Armata Pharmaceuticals Announces Structural Biology Publication in the Journal of Molecular Biology

Rhea-AI Summary

Armata Pharmaceuticals (NYSE American: ARMP) announced the publication of a research paper in the Journal of Molecular Biology detailing the structural analysis of phage Pa223, a component of their clinical candidate AP-PA02. The study provides the first structural description of a phage from the Bruynoghevirus genus using advanced cryogenic electron microscopy.

AP-PA02, a five-phage cocktail, is being developed to treat chronic respiratory infections in cystic fibrosis and non-cystic fibrosis bronchiectasis (NCFB) patients. The therapeutic has demonstrated promising results in two Phase 2 clinical trials - SWARM-P.a. and Tailwind. The structural insights gained from this research may inform future development of phage-based therapeutics.

Positive

• AP-PA02 has shown promising results in two Phase 2 clinical trials
• Pa223 phage demonstrates broad host range and high lytic activity against both planktonic and biofilm-associated bacteria
• Research breakthrough provides valuable structural insights for future phage therapy development

Negative

• None.

Describes the structure of phage Pa223, which is included in Armata's multi-phage anti-Pseudomonas clinical candidate, AP-PA02

LOS ANGELES, Sept. 8, 2025 /PRNewswire/ -- Armata Pharmaceuticals, Inc. (NYSE American: ARMP) ("Armata" or the "Company"), a clinical-stage biotechnology company focused on the development of high-purity, pathogen-specific bacteriophage therapeutics for the treatment of antibiotic-resistant and difficult-to-treat bacterial infections, today announced a paper in the Journal of Molecular Biology (JMB).

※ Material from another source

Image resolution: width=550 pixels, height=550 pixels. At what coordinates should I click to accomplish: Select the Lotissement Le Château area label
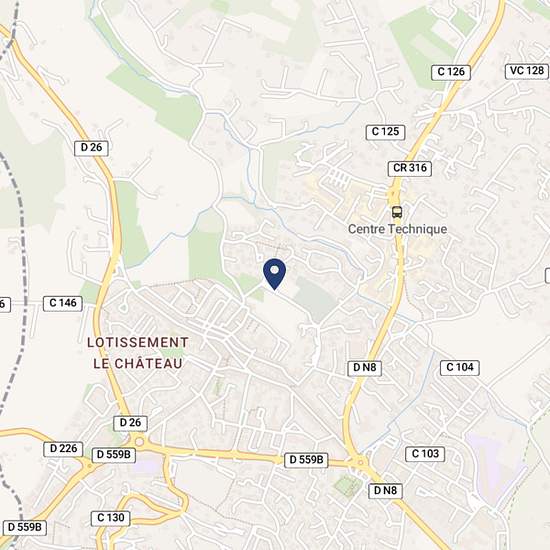138,353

The publication, titled, "High-resolution Cryo-EM Analysis of the Therapeutic Pseudomonas Phage Pa223," describes the structure of phage Pa223, which is included in Armata's five-phage clinical cocktail, AP-PA02. Armata is developing AP-PA02 as a potential treatment for chronic respiratory infections in people with cystic fibrosis and non-cystic fibrosis bronchiectasis (NCFB). AP-PA02 has shown promising results in two Phase 2 clinical trials to date - SWARM-P.a. and Tailwind.

"The ability to collaborate with brilliant bench scientists and clinical partners simultaneously at universities and medical centers is critically important," stated Dr. Deborah Birx, Chief Executive Officer of Armata, and co-author of the paper. "With this latest scientific research, we further advanced our collective understanding of fundamental phage biology, specifically, how structural characteristics may impact clinical utility against a dangerous bacterial pathogen. This groundbreaking structural analysis may be beneficial in informing future development plans to bring further innovation to patients suffering from serious bacterial infections."   

Dr. Gino Cingolani, Anderson Family Endowed Chair in Medical Education, Research & Patient Care and Professor in the Department of Biochemistry and Molecular Genetics, The University of Alabama at Birmingham, and senior author of the paper, stated, "Breakthrough advances in cryogenic electron microscopy (cryo-EM), bioinformatics, and proteomics have allowed us to gain an understanding of phage structure and composition at near atomic resolution like never before. In this study, we provide the first structural description of a phage from the Bruynoghevirus genus, in this case Pa223, which has been utilized in experimental phage therapy. Phages like Pa223 are valuable due to their broad host range and high lytic activity against both planktonic and biofilm-associated bacteria. Leveraging cryogenic electron microscopy, we developed a high-resolution structural atlas of Pa223 and identified several aspects of its biology that may have potential applications for other phages used in clinical cocktails. These learnings have the potential to accelerate the development of phage-based therapeutics for a broad range of clinical uses."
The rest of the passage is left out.